SECONDAMENDMENT TO HAWAIIAN HOLDINGS, INC. 2005 STOCK INCENTIVE PLAN As adoptedby the board of directors of Hawaiian Holdings, Inc. on November 12,2008

EX-10.1 2 a09-14672_1ex10d1.htm EX-10.1

Exhibit 10.1

 

SECOND AMENDMENT
TO
HAWAIIAN HOLDINGS, INC.
2005 STOCK INCENTIVE PLAN

 

As adopted by the board of directors of Hawaiian Holdings, Inc. on November 12, 2008

 

THIS SECOND AMENDMENT TO HAWAIIAN HOLDINGS, INC. 2005 STOCK INCENTIVE PLAN (the “Amendment”) is made by Hawaiian Holdings, Inc. to be effective on November 12, 2008.

 

Section 1.                    Amendments.

 

(a)                    Amendment to Section 2.    The term “Discretionary Director Awards” is hereby inserted, in alphabetical order, in Section 2 to read in its entirety as follows:

 

“Discretionary Director Awards” shall have the meaning specified in the Section 6 hereof.”

 

(b)                   Amendment to Section 3.    The first paragraph of Section 3 is hereby deleted in its entirety and restated to read as follows:

 

“The Plan shall be administered by the Compensation Committee of the Board of Directors of the Company (the “Committee”); provided that Discretionary Director Awards shall be granted and administered by the Corporate Governance and Nominating Committee of the Board of Directors of the Company (the “Nominating Committee”; the term “Committee” as used in this Plan with respect to the administration of Discretionary Director Awards shall be deemed to mean the “Nominating Committee”).
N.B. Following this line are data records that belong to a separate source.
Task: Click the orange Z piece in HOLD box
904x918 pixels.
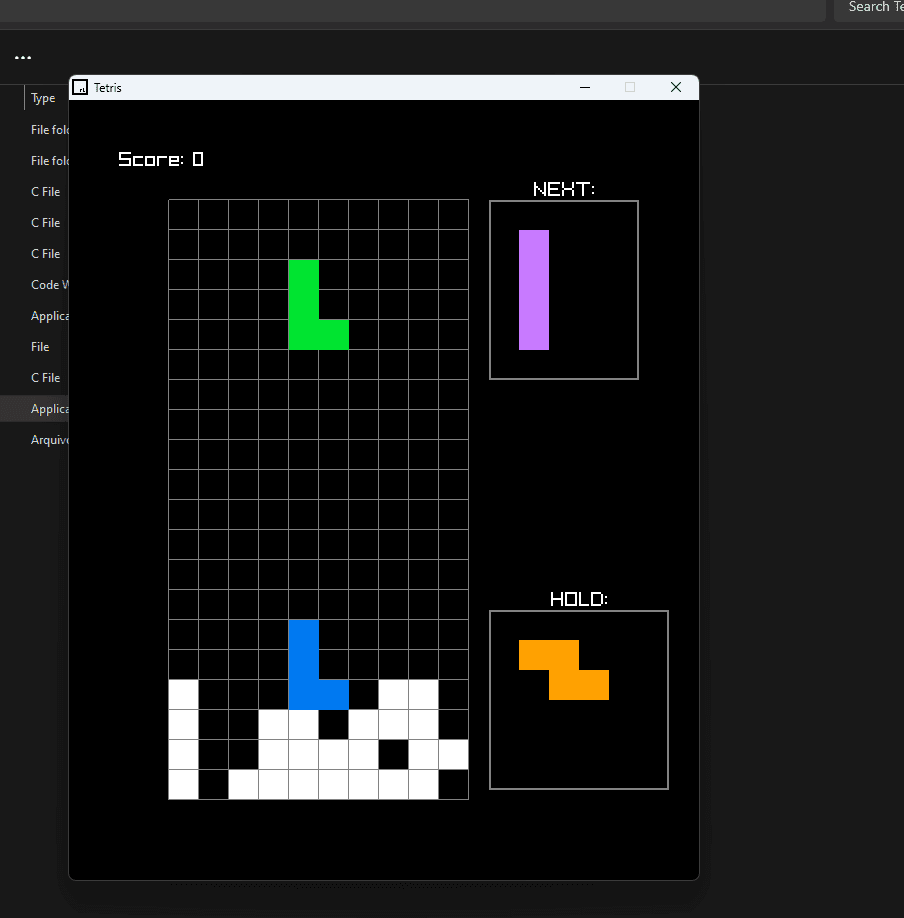Action: [x=564, y=670]
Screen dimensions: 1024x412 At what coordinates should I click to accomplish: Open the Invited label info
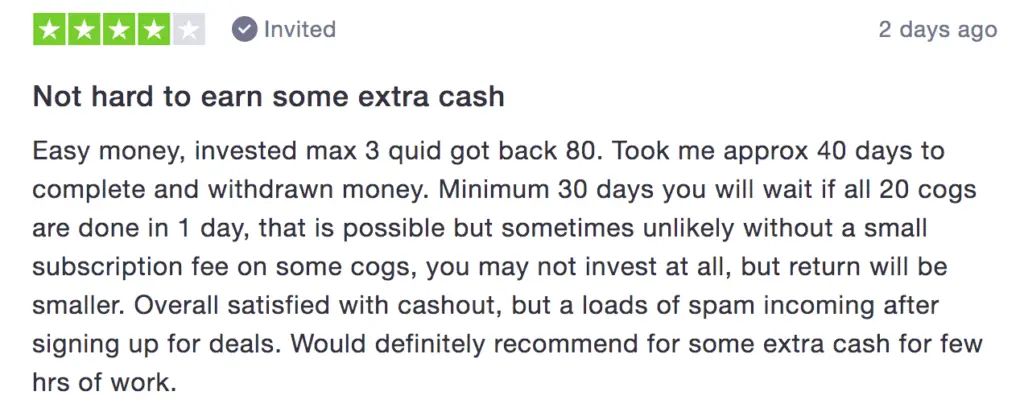point(300,29)
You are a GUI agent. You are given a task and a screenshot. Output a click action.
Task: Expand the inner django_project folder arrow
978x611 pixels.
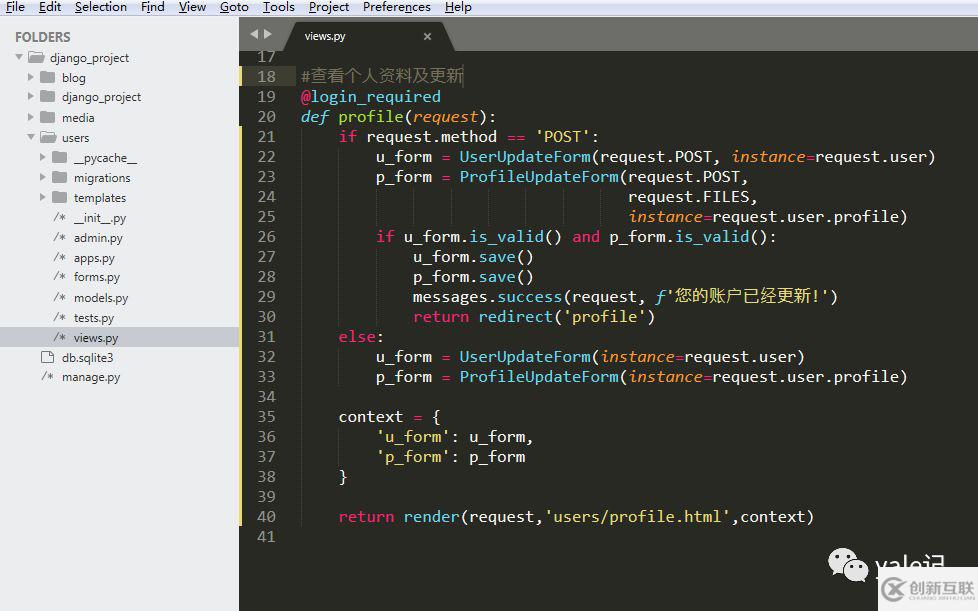tap(31, 97)
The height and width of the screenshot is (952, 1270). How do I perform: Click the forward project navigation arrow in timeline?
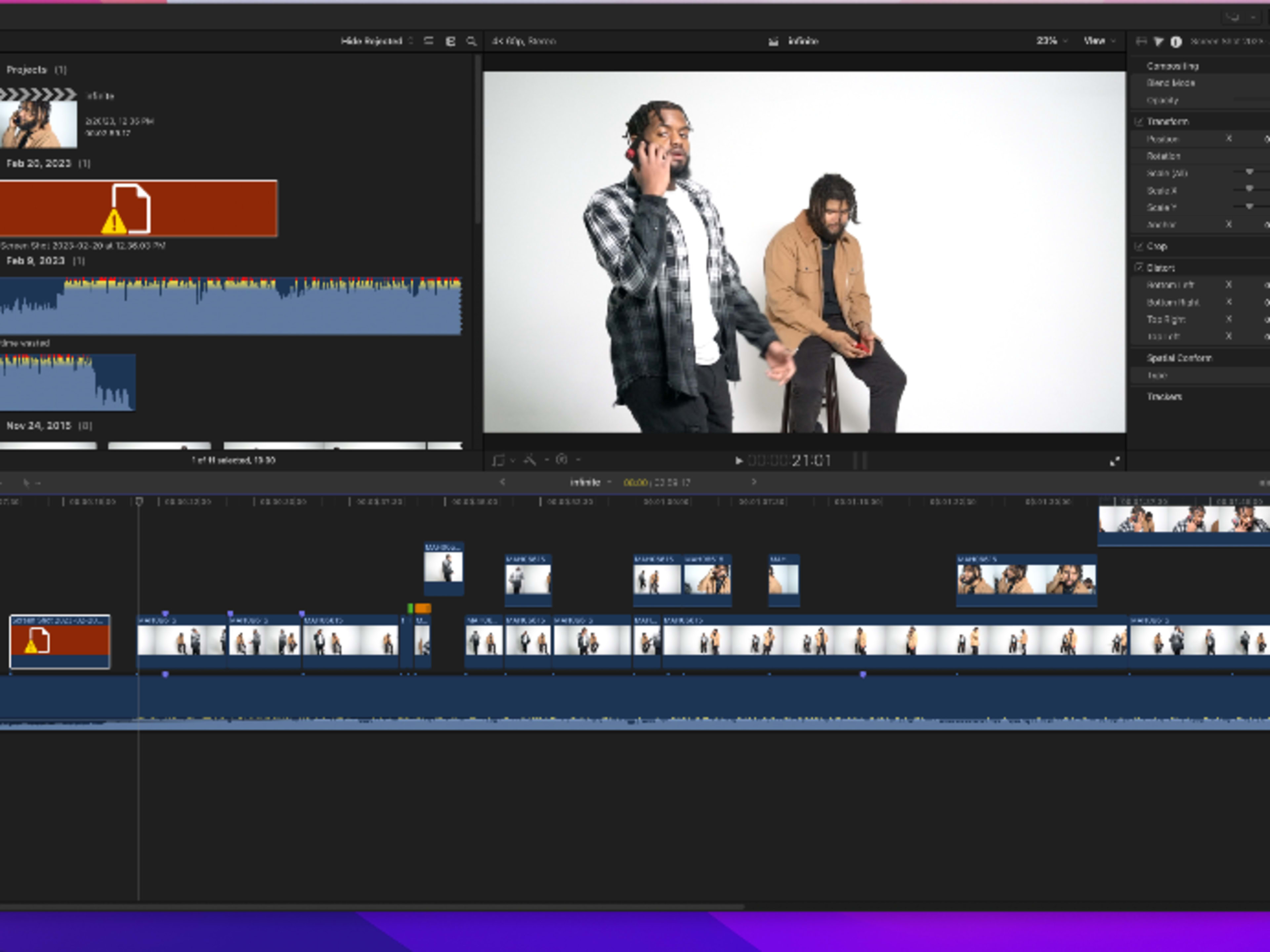click(754, 482)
Any action of the Committee in administering the Plan shall be final, conclusive and binding on all persons, including the Company, its Subsidiaries, their employees, Participants, consultants, contractors, persons claiming rights from or through Participants and stockholders of the Company.”

 

(c)                    Amendment to Section 6(c).    Section 6(c) is hereby deleted in its entirety and restated to read as follows:

 

Discretionary Director Awards. The Nominating Committee is authorized to grant, in its discretion, annual Awards to each Non-Employee Director (such Awards, the “Discretionary Director Awards”). The amount, timing and terms of such Discretionary Director Awards shall be determined in the sole discretion of the Nominating Committee.”

 

(d)                   Amendment to Section 7(d).    Section 7(d) is hereby amended to delete the parenthetical “(other than a Director Option granted to a Non-Employee Director who is not an employee of the Company)” appearing in Section 7(d).

 

Section 2.                    Reaffirmation of the Plan.    The Plan and all of it provisions are hereby reaffirmed as being in full force and effect, except as expressly amended by this Amendment.